▶ _Provided passage_:
In Janssen Pharmaceutica N.V. v Apotex Inc., 2022 FC 1262, Case Management Judge Trent Horne held that where parties cannot agree on the terms of a protective order, the party seeking further restriction bears the onus of demonstrating why additional restrictions are required.


The action was brought to settle a disagreement on two terms of a protective order:

  1. whether Confidential Information can be disclosed to two employees or corporate officers of the receiving party; and
  2. what number of independent consultants and outside experts could receive Confidential Information, subject to terms of the order.

Janssen objected to disclosure to employees or corporate officers of the receiving party and sought to cap the number of independent consultants or outside experts at five, where Apotex asserted there should be no limitation.


Prothonotary Horne discussed CNR v BNSF, 2020 FCA 45 which explains there is no compelling reason to refuse granting a protective order on consent if:

  1. the AB Hassle test is met; and
  2. the protective order follows the template developed by the Federal Court and IP Bar.

However, he noted the model order is a resource that facilitates the negotiation and issuance of an order but does not create a presumption that such an order is inherently required or presumptively available in all matters.

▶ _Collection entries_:
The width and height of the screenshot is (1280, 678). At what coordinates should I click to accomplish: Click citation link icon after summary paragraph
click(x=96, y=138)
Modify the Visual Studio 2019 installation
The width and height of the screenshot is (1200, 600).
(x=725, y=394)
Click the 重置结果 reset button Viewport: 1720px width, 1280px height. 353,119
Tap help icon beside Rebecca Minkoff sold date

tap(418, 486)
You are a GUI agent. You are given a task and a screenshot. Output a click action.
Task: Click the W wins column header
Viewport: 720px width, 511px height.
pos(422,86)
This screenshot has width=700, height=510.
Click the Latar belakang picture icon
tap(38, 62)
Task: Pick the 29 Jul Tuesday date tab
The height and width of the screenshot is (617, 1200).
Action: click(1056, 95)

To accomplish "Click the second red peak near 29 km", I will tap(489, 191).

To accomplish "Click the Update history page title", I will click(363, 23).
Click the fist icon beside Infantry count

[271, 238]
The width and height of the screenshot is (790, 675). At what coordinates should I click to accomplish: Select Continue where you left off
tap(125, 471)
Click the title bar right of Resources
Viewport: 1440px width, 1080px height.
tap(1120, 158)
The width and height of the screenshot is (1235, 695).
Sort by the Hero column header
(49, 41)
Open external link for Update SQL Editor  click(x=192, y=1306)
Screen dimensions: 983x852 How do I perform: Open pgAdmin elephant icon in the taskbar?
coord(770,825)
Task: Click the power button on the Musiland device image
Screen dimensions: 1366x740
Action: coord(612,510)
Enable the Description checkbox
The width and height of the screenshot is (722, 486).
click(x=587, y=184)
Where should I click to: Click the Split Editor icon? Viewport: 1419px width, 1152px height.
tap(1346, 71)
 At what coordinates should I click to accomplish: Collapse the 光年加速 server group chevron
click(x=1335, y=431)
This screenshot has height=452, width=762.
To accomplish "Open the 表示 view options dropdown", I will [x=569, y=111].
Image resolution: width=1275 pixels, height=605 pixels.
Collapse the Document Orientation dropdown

▶ _How to complete this task_: Decide whether each statement below agrees with the protective order passage, answering yes or no and quoting the deciding words from the passage. 1. Janssen wanted to limit the independent consultants or outside experts to five. 2. Apotex proposed a cap of two outside experts. 3. The model order creates a presumption that a protective order is required in all matters. Rely only on the protective order passage.

▶ _Expected output_:
1. Yes: "sought to cap the number of independent consultants or outside experts at five"
2. No: "Apotex asserted there should be no limitation"
3. No: "does not create a presumption that such an order is inherently required or presumptively available in all matters"